(Required work):
Copy out every line in the entries below that includes "agent".

(Data extracts):
________________________
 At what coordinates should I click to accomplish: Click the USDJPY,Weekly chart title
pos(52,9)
________________________
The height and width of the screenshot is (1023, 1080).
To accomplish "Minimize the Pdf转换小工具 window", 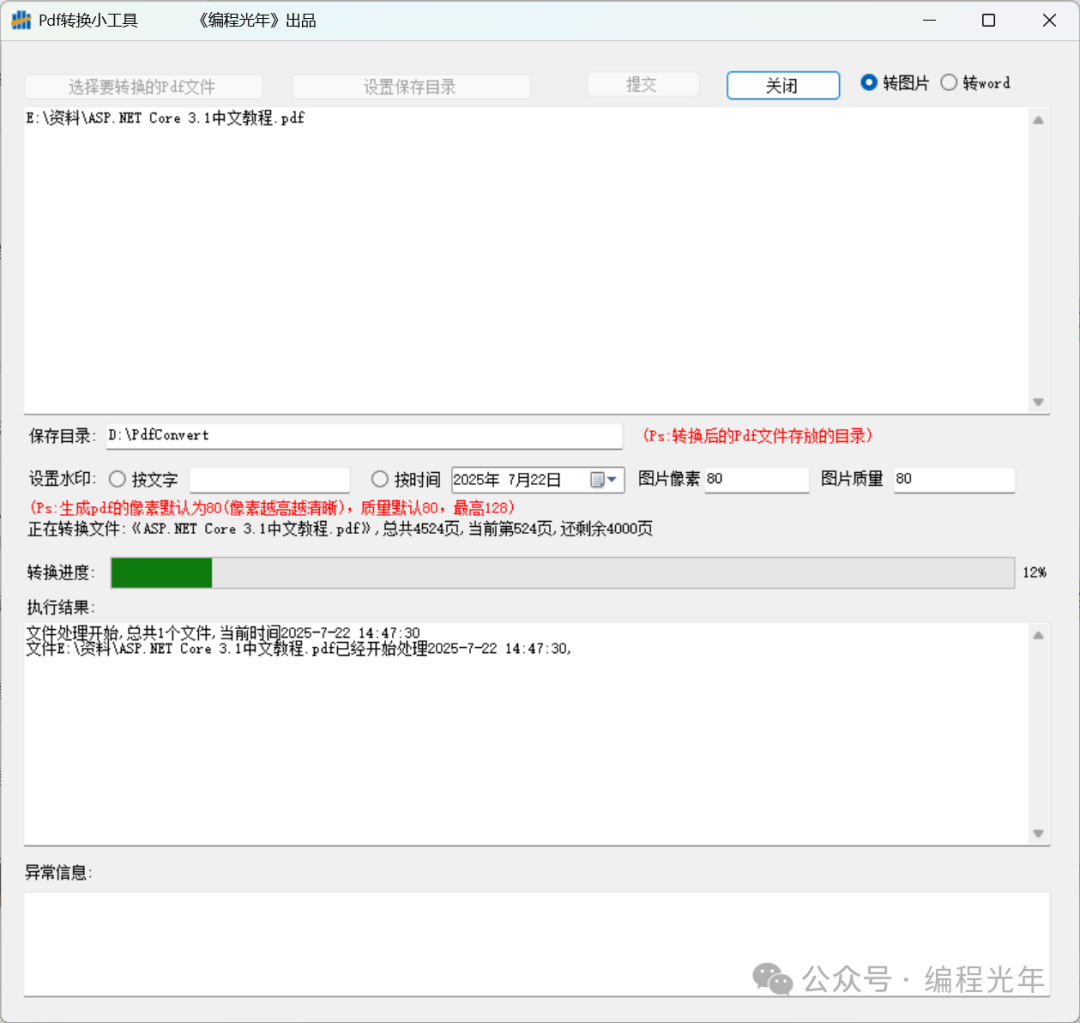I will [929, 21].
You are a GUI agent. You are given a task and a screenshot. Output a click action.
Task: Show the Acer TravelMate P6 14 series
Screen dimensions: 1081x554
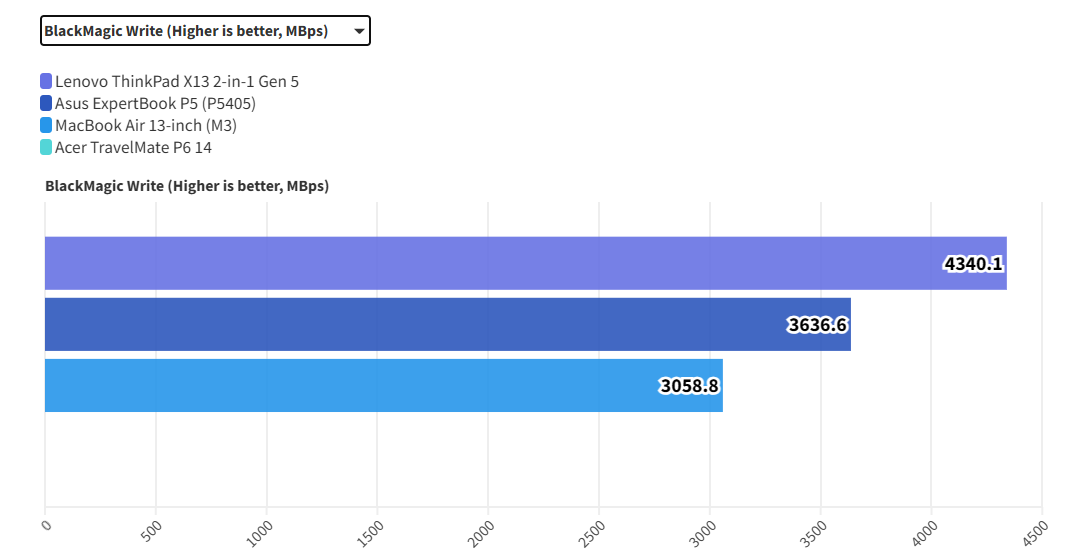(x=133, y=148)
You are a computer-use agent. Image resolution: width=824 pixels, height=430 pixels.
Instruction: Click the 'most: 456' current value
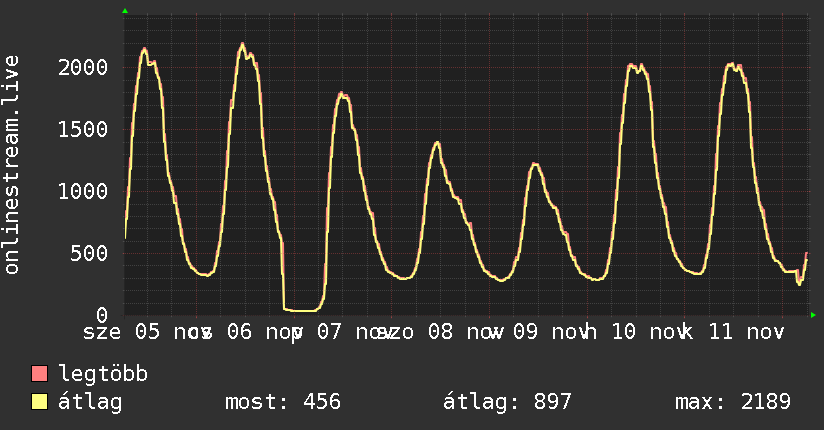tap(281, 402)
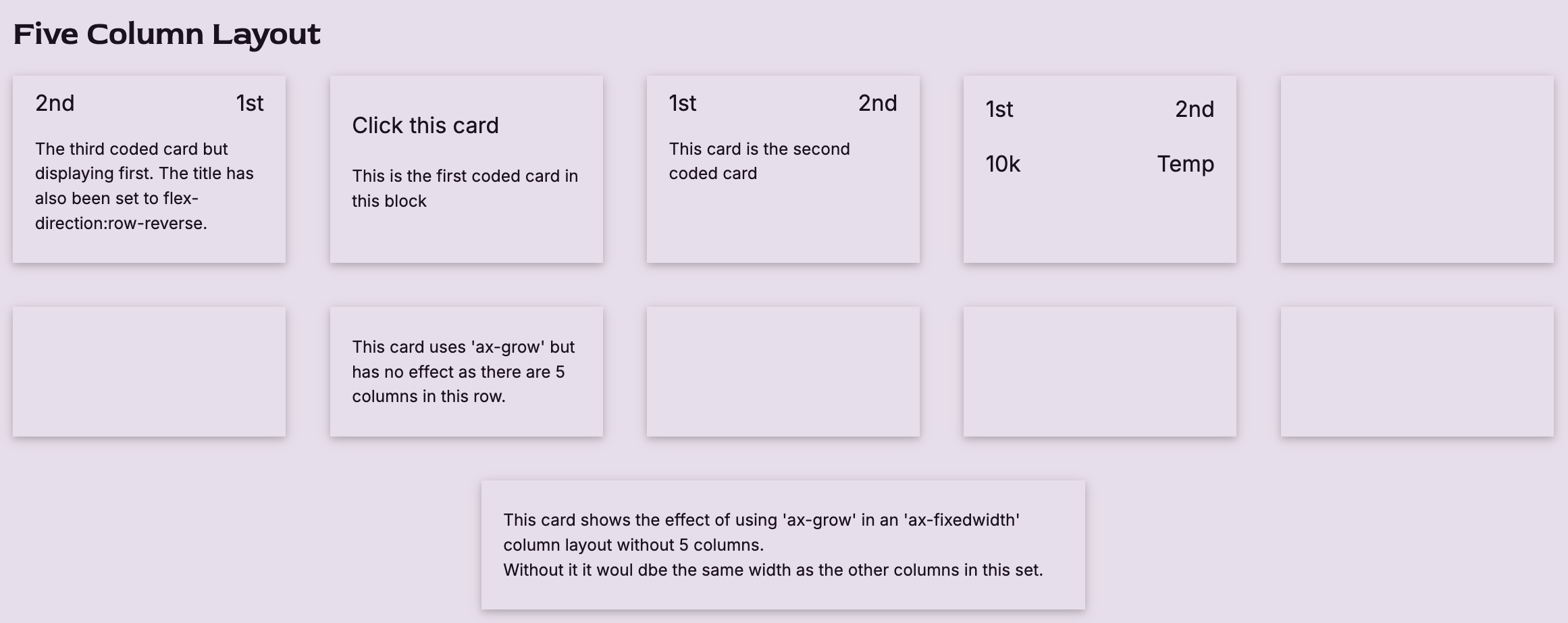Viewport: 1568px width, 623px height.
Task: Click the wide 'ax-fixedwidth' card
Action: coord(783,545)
________________________
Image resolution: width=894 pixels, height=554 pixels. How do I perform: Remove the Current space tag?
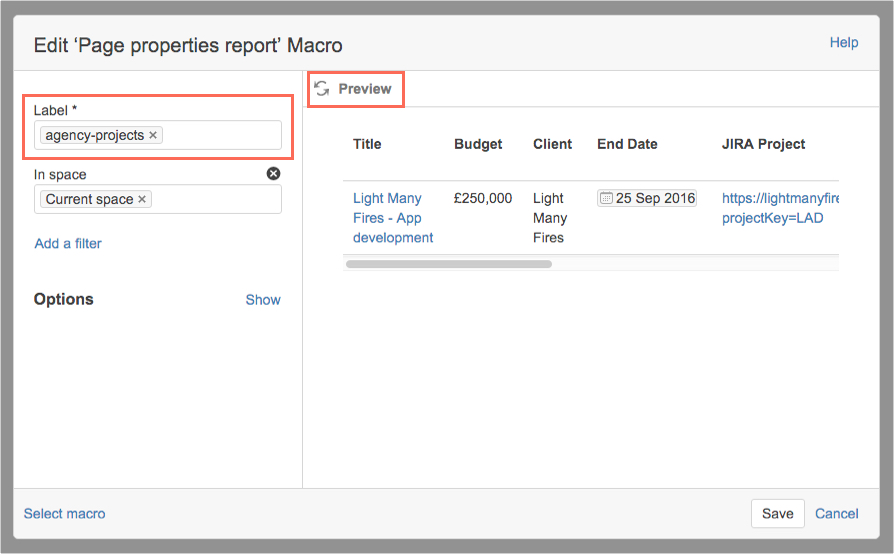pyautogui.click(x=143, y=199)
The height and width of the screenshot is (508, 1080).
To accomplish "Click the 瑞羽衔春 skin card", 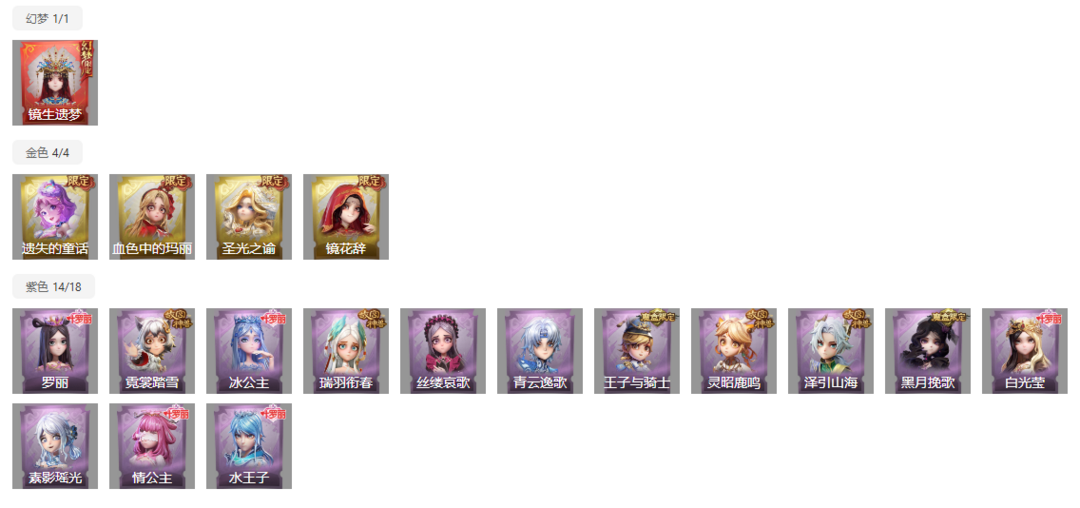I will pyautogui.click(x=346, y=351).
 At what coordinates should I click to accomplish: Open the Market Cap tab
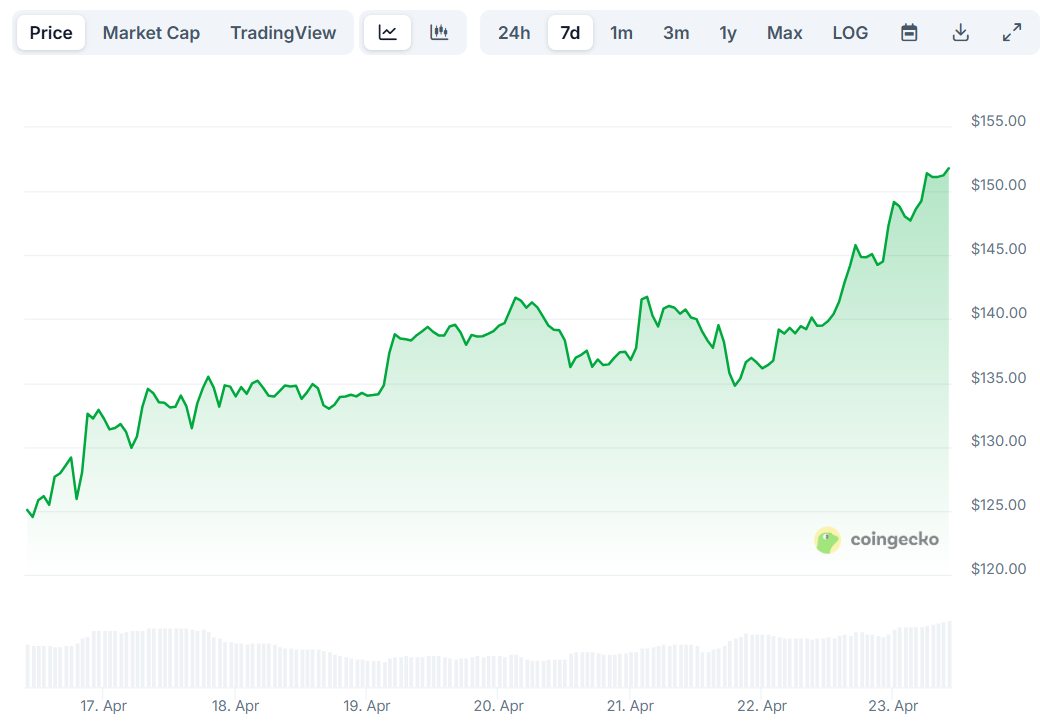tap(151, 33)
________________________
(Problem solution):
You are a GUI agent. You are given a task and a screenshot. Output a click action.
You are a computer-use agent. Image resolution: width=824 pixels, height=430 pixels.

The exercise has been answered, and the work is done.